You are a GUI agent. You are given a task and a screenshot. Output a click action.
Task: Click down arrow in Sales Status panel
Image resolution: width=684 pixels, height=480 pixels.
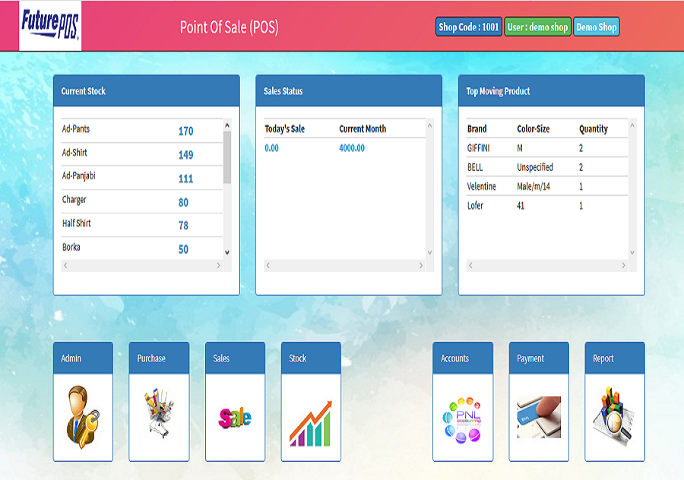[429, 253]
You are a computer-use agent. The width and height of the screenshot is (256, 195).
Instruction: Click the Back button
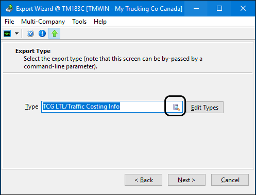[143, 180]
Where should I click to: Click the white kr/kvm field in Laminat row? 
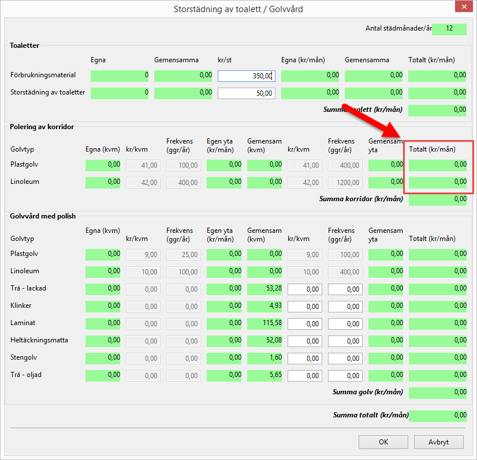pyautogui.click(x=304, y=323)
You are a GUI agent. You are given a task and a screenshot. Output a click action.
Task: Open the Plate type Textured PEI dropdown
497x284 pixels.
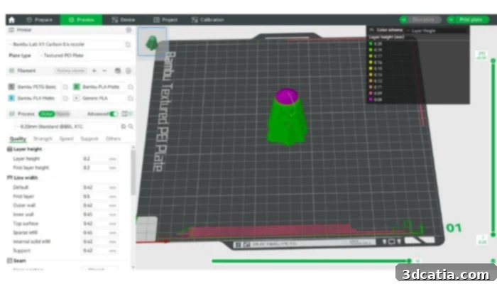click(85, 55)
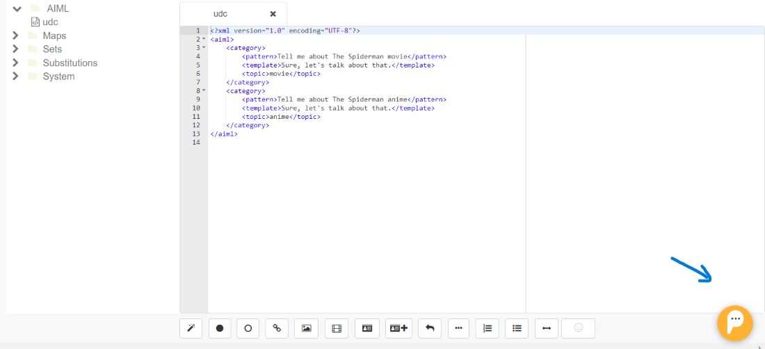Insert an image via picture icon
The height and width of the screenshot is (349, 765).
(x=307, y=329)
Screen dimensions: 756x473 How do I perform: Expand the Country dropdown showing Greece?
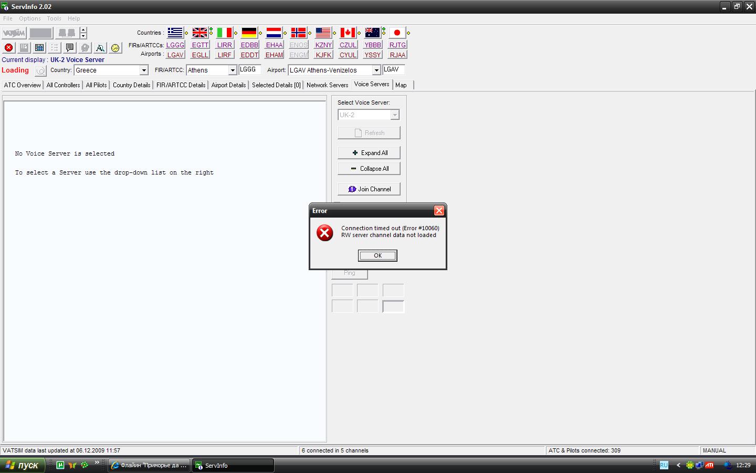(x=143, y=70)
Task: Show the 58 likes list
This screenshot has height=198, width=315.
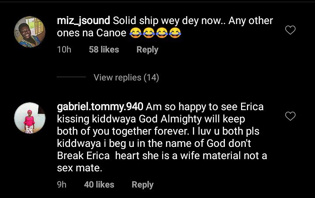Action: click(x=104, y=50)
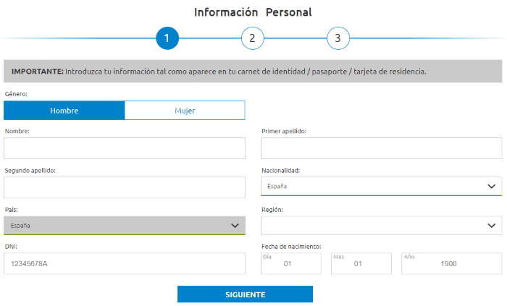Click the Nacionalidad chevron arrow

click(491, 186)
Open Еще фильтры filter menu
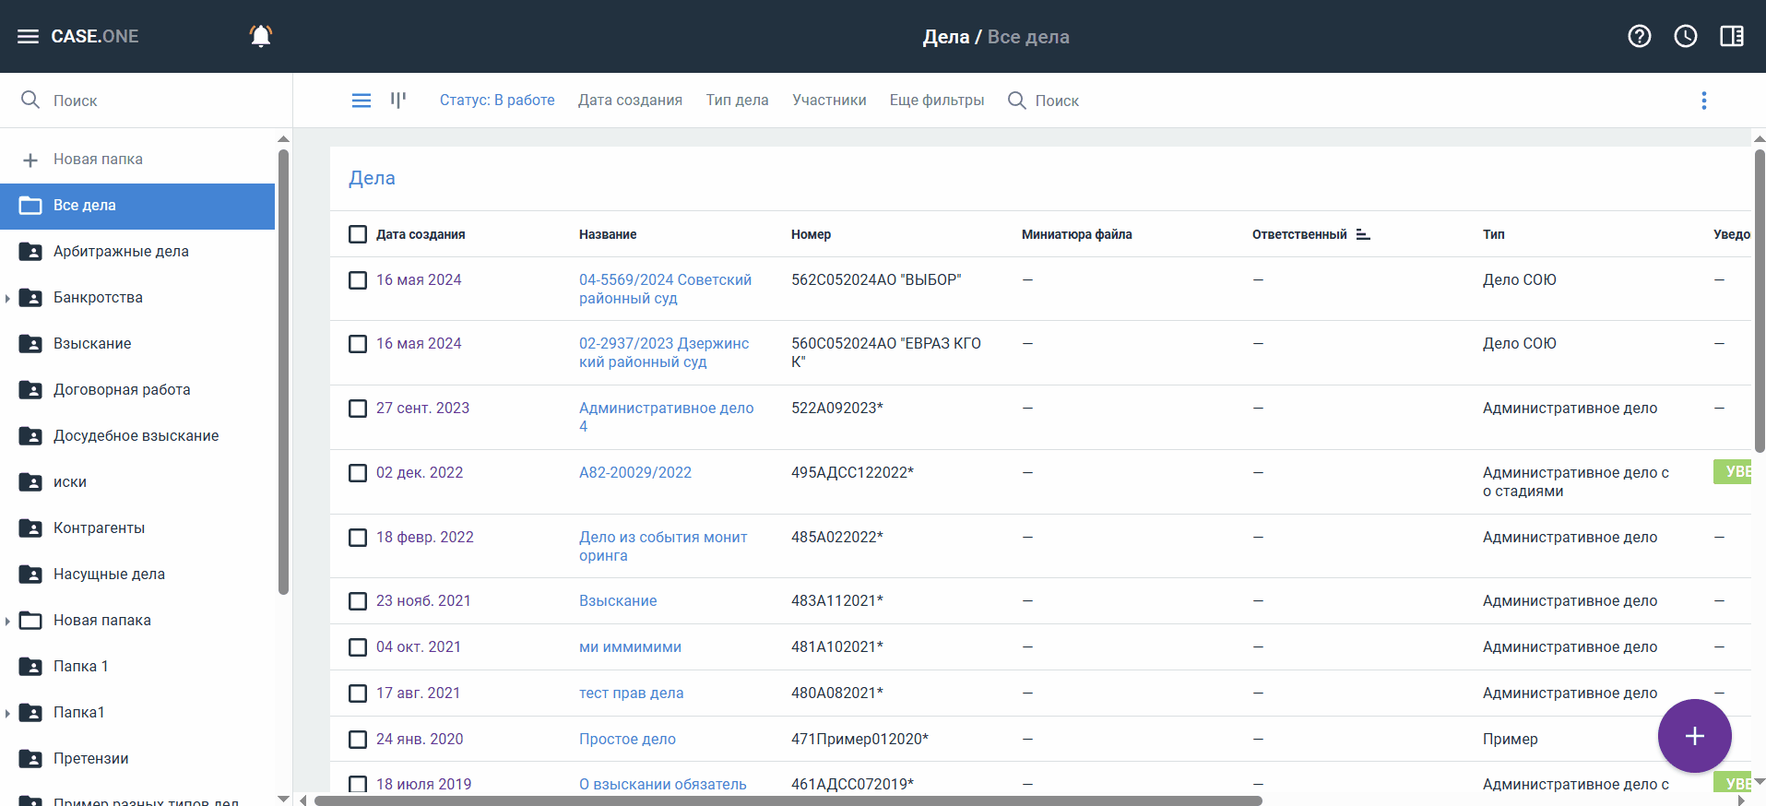This screenshot has height=806, width=1766. click(x=936, y=101)
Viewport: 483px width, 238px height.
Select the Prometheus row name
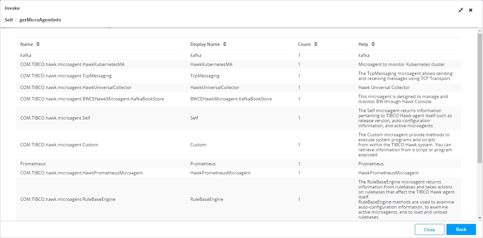click(33, 164)
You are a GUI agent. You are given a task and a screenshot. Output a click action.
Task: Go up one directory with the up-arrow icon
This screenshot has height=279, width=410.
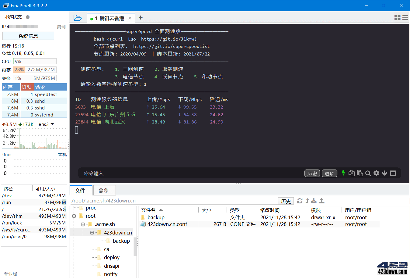[x=307, y=201]
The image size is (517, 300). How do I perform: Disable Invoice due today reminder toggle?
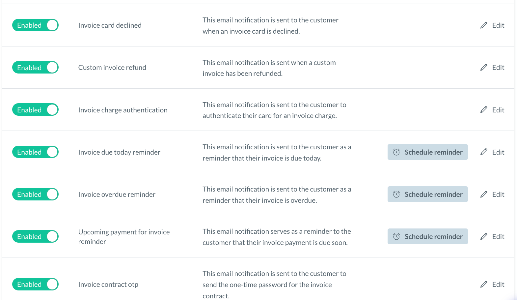point(35,152)
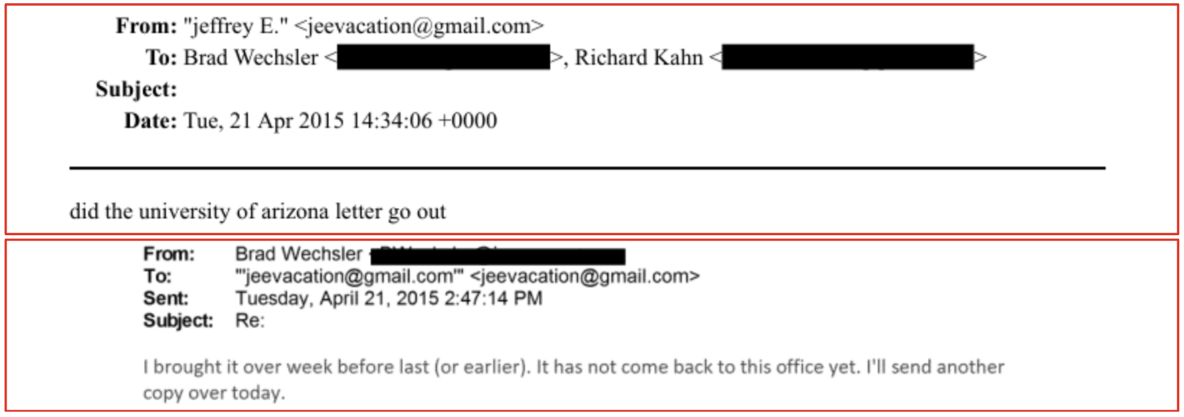1184x417 pixels.
Task: Click the bold "From:" label in first email
Action: 146,26
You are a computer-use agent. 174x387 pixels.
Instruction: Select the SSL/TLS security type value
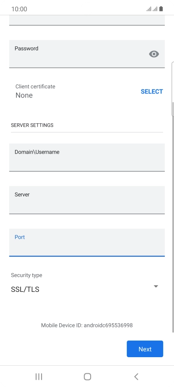[x=25, y=289]
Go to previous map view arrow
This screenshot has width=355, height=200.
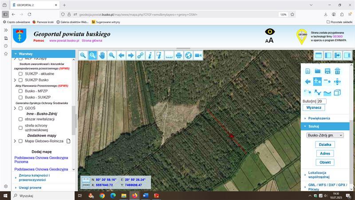pos(121,55)
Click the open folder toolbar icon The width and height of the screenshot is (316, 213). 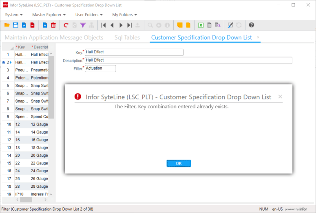tap(7, 25)
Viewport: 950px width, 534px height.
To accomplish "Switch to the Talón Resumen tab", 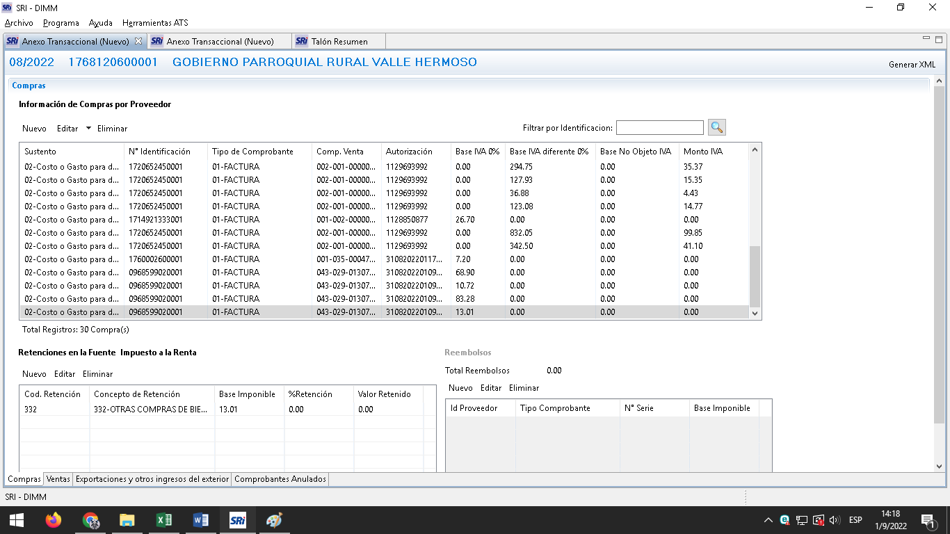I will pyautogui.click(x=339, y=42).
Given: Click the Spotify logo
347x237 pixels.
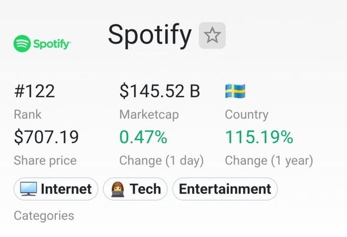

• **What the task asks**
Show every line from the entries above in which "Viewport" appears.

• **Answer box**
Viewport: 483px width, 238px height.
Viewport: 950px width, 534px height.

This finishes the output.